===== Study material =====
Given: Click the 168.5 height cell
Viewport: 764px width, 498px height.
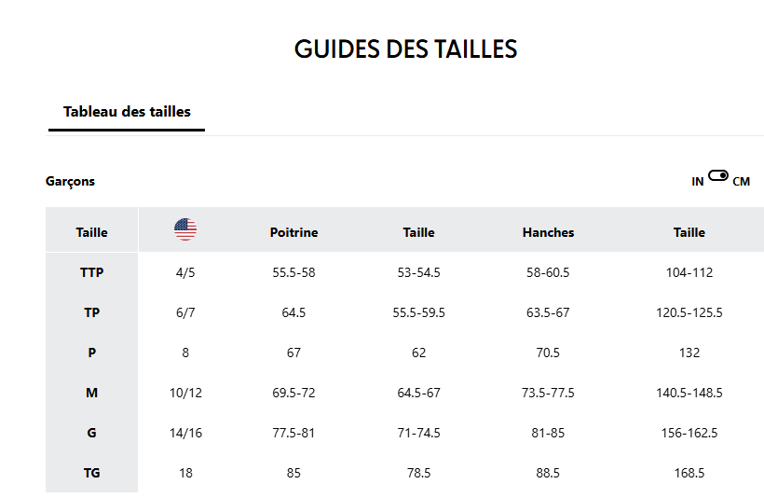Looking at the screenshot, I should click(x=689, y=473).
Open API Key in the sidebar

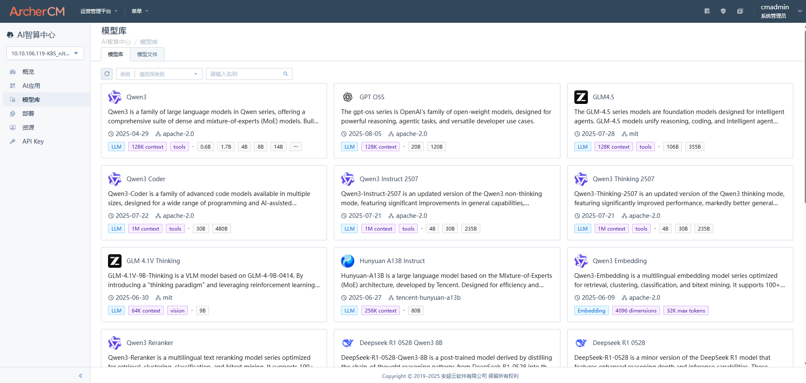[33, 141]
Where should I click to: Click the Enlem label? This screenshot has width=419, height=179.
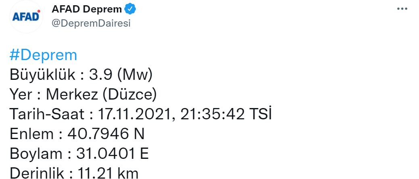(x=31, y=134)
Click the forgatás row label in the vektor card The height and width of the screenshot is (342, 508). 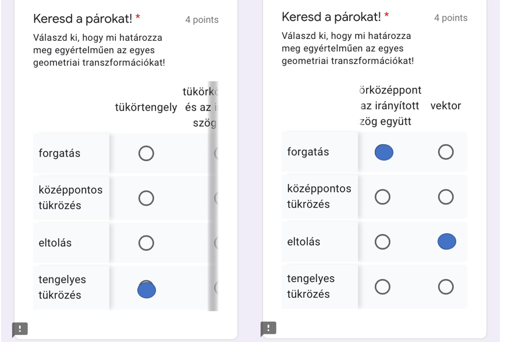point(308,152)
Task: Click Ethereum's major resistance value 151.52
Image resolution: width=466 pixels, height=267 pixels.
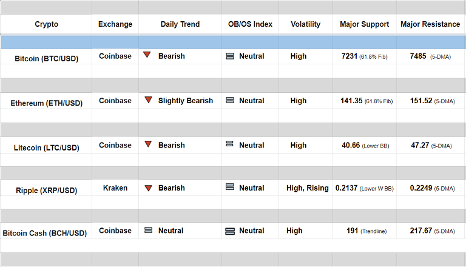Action: click(420, 101)
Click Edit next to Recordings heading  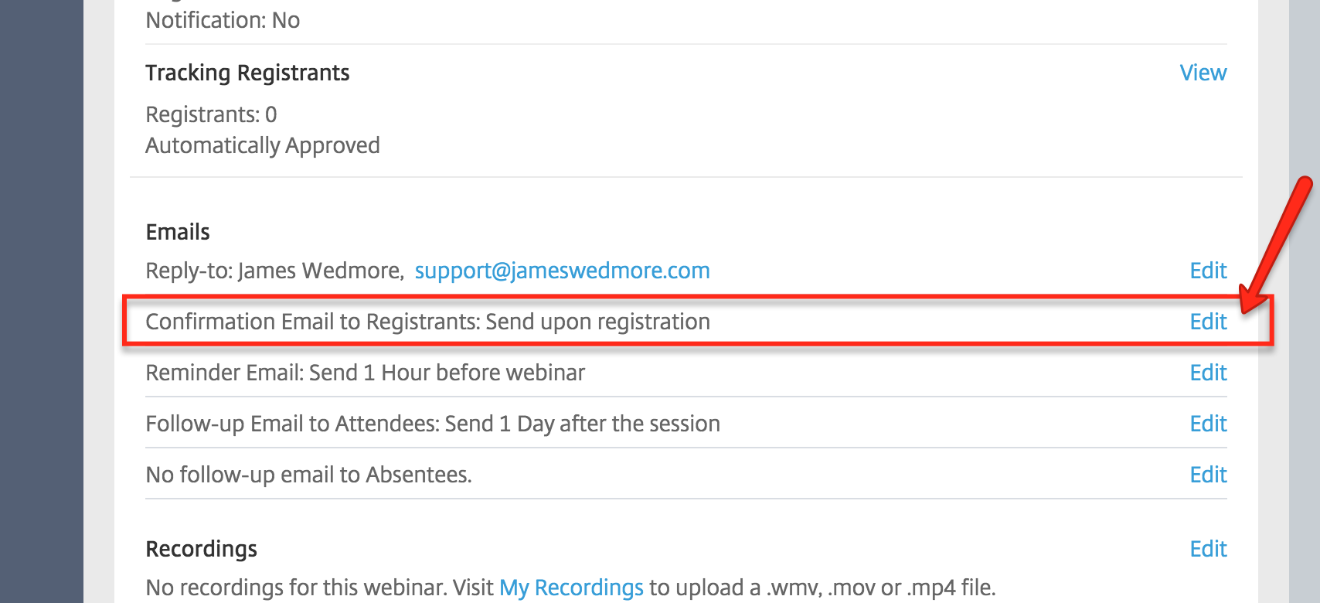pos(1208,549)
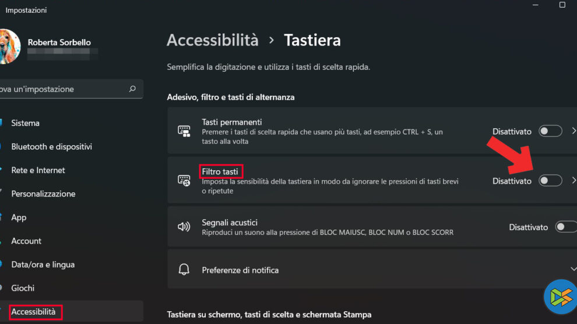Image resolution: width=577 pixels, height=324 pixels.
Task: Expand Preferenze di notifica section
Action: (574, 269)
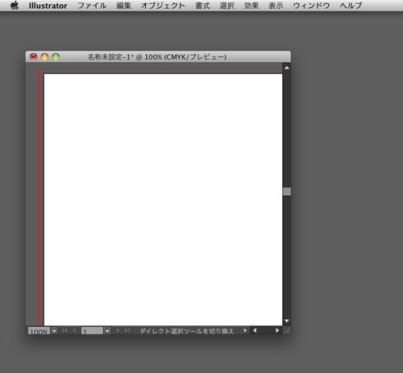Image resolution: width=403 pixels, height=373 pixels.
Task: Open the ファイル menu
Action: (92, 6)
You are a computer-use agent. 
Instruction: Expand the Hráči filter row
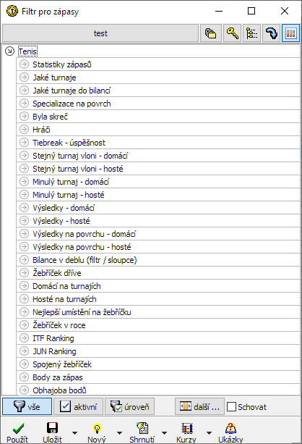pyautogui.click(x=25, y=130)
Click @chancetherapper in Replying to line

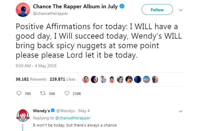74,118
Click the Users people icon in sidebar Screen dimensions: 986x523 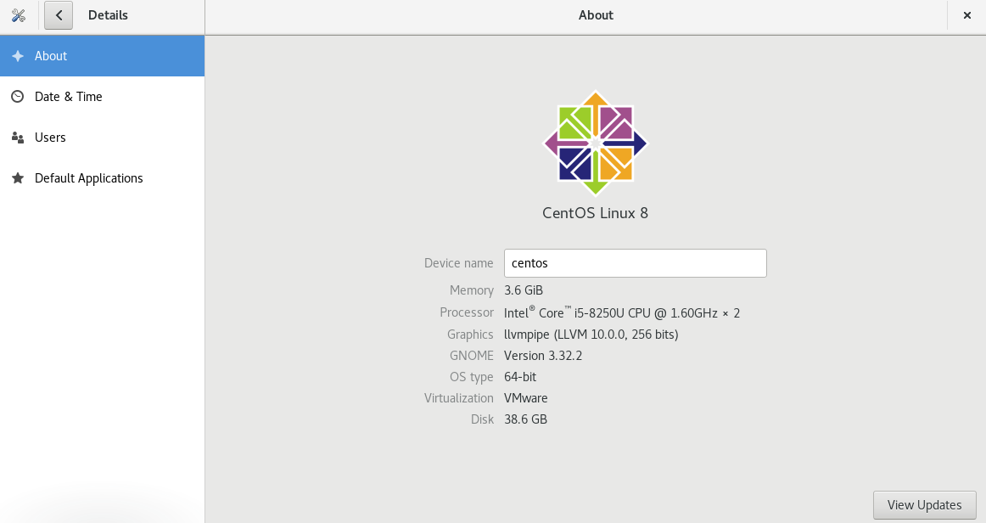pyautogui.click(x=17, y=137)
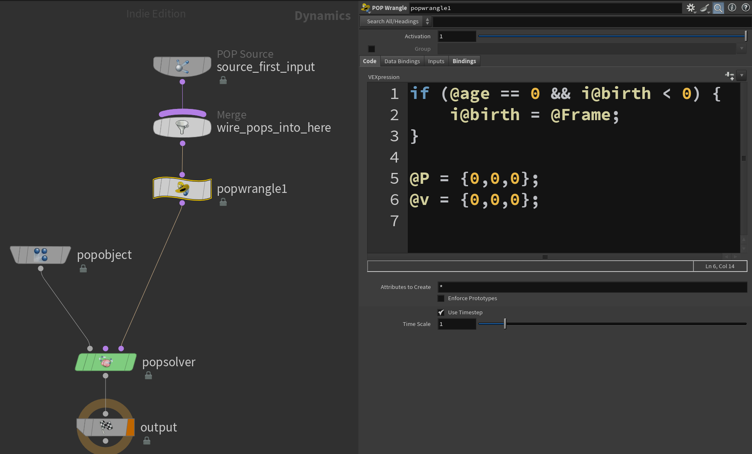Enable the Enforce Prototypes checkbox
752x454 pixels.
(x=441, y=299)
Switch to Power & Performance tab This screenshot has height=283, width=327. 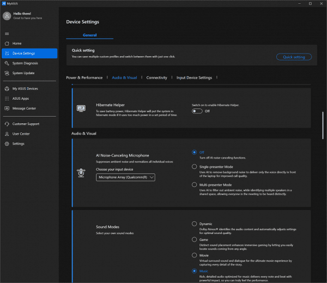pos(84,78)
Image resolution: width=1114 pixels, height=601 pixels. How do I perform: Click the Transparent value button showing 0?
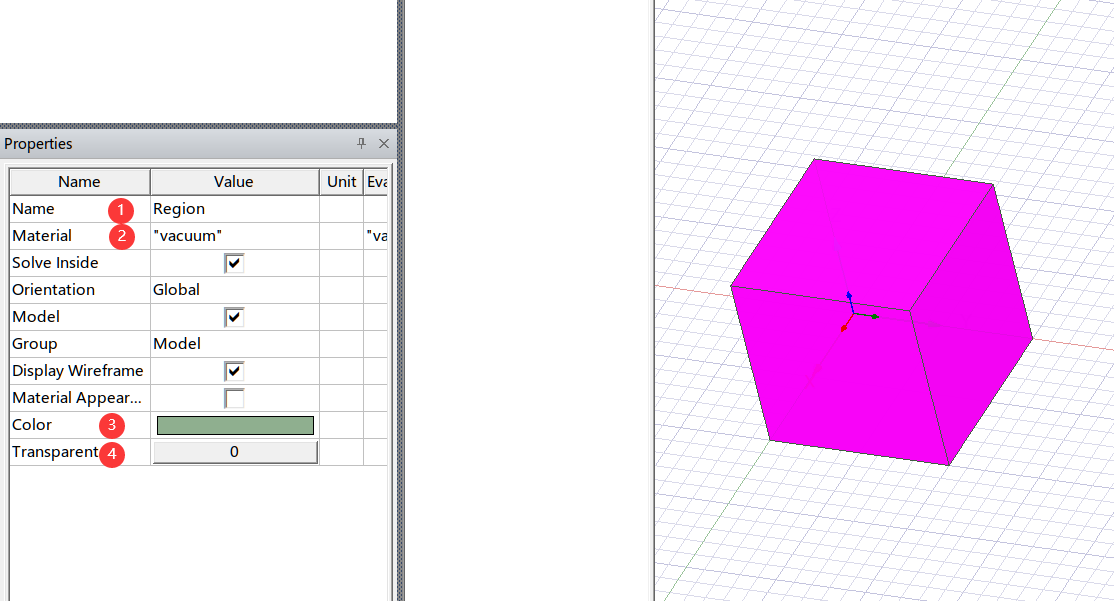(234, 452)
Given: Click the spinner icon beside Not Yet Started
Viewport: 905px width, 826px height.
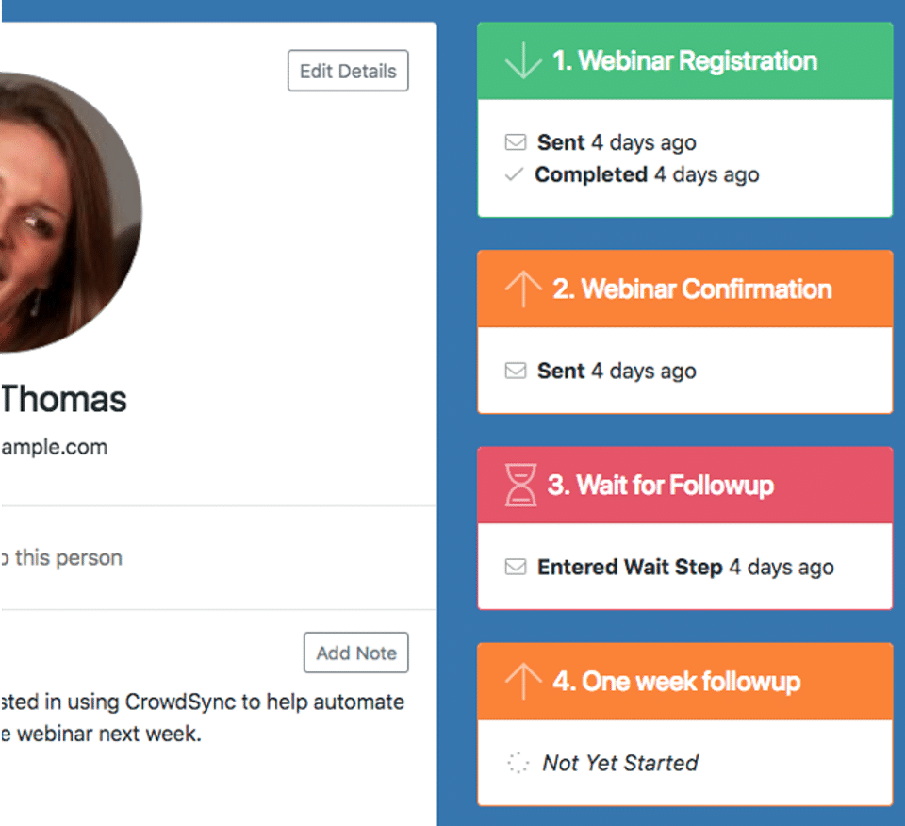Looking at the screenshot, I should tap(518, 764).
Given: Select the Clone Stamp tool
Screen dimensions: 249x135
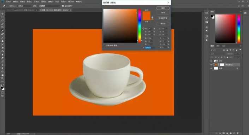Looking at the screenshot, I should [2, 41].
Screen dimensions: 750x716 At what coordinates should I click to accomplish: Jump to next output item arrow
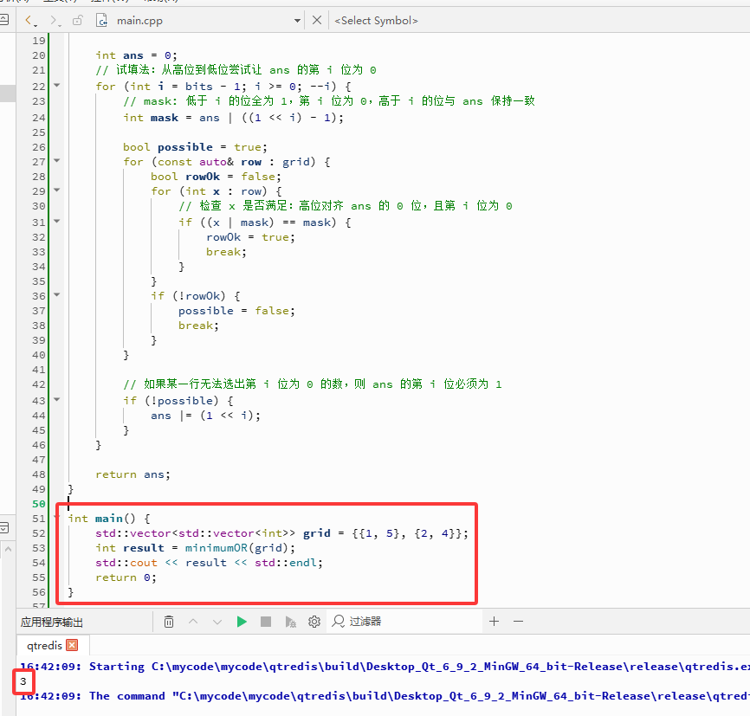pyautogui.click(x=217, y=622)
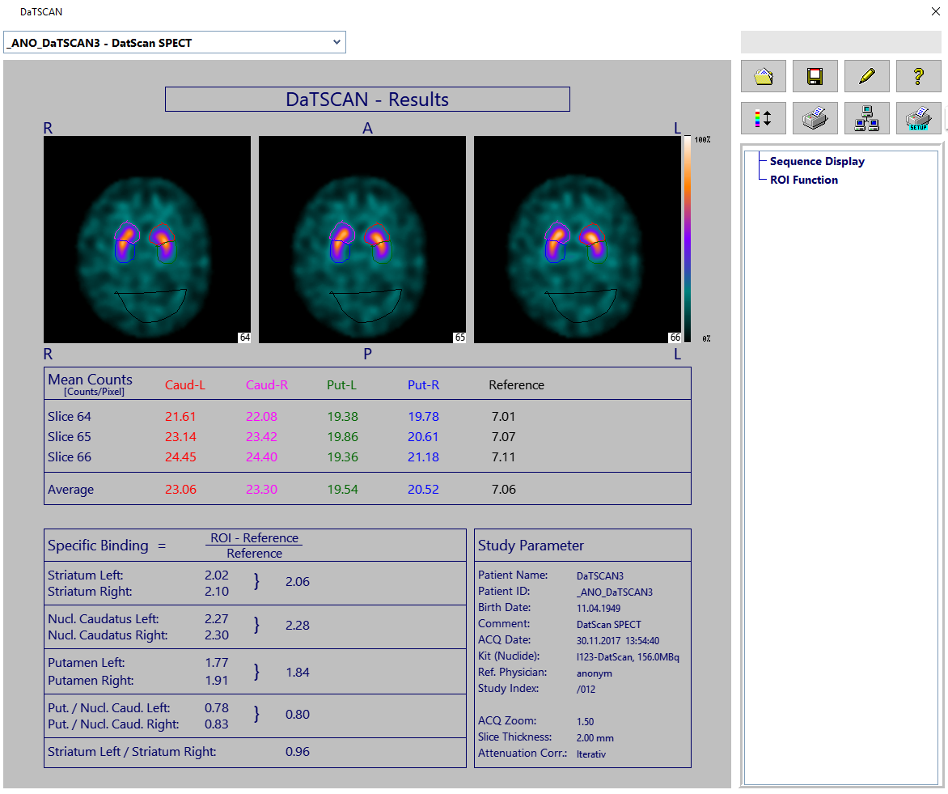Click the slice 65 brain image
Image resolution: width=948 pixels, height=794 pixels.
coord(362,239)
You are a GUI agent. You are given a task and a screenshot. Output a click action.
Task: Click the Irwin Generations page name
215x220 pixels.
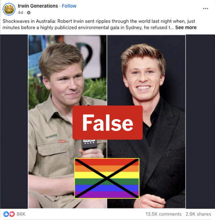click(38, 6)
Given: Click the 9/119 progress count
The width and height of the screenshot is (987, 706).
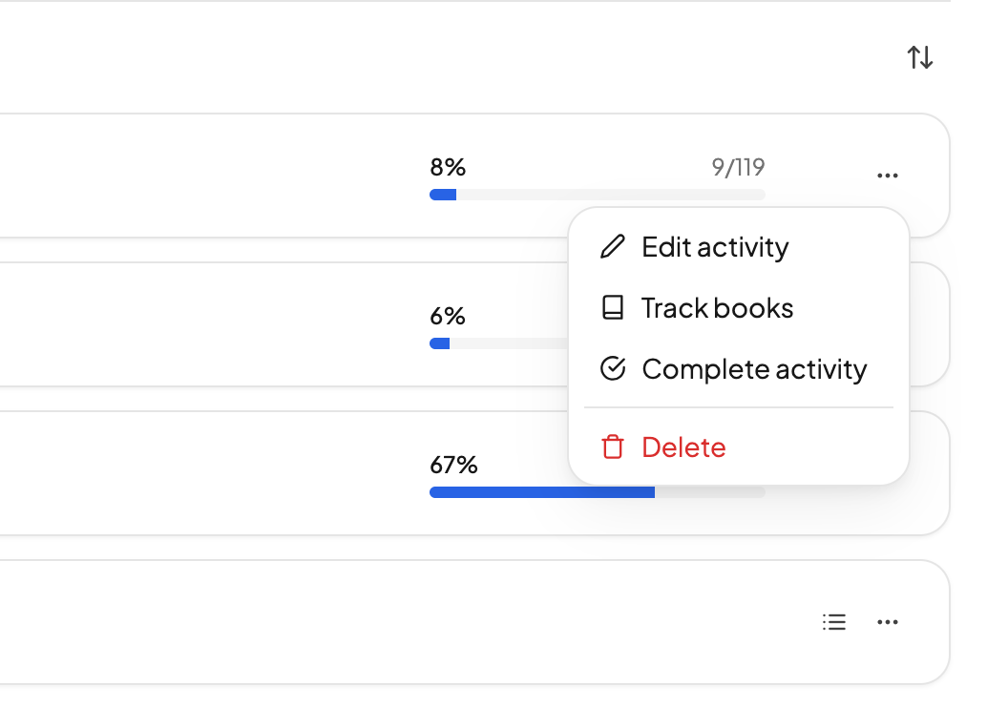Looking at the screenshot, I should coord(738,167).
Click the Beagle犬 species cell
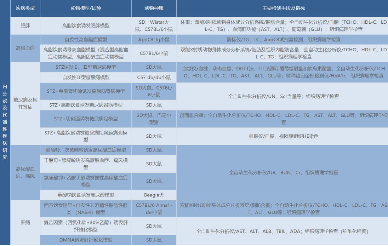 [x=154, y=195]
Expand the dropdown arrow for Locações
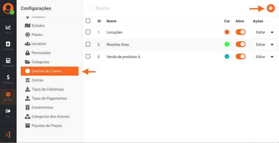Viewport: 279px width, 143px height. point(272,32)
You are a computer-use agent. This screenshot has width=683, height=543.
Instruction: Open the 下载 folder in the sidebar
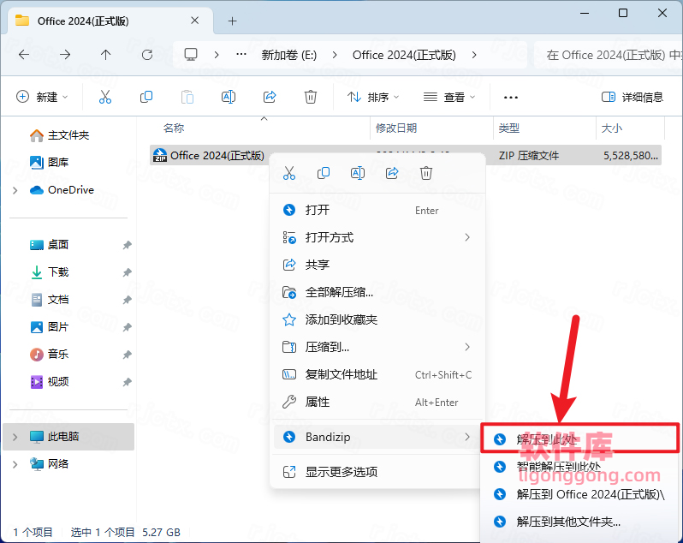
=====
Check each line above for the string "computer" and copy every line that has it.

▶ _Answer to the exercise_:
You are a computer-use agent. 
You are a computer-use agent. This screenshot has width=683, height=543.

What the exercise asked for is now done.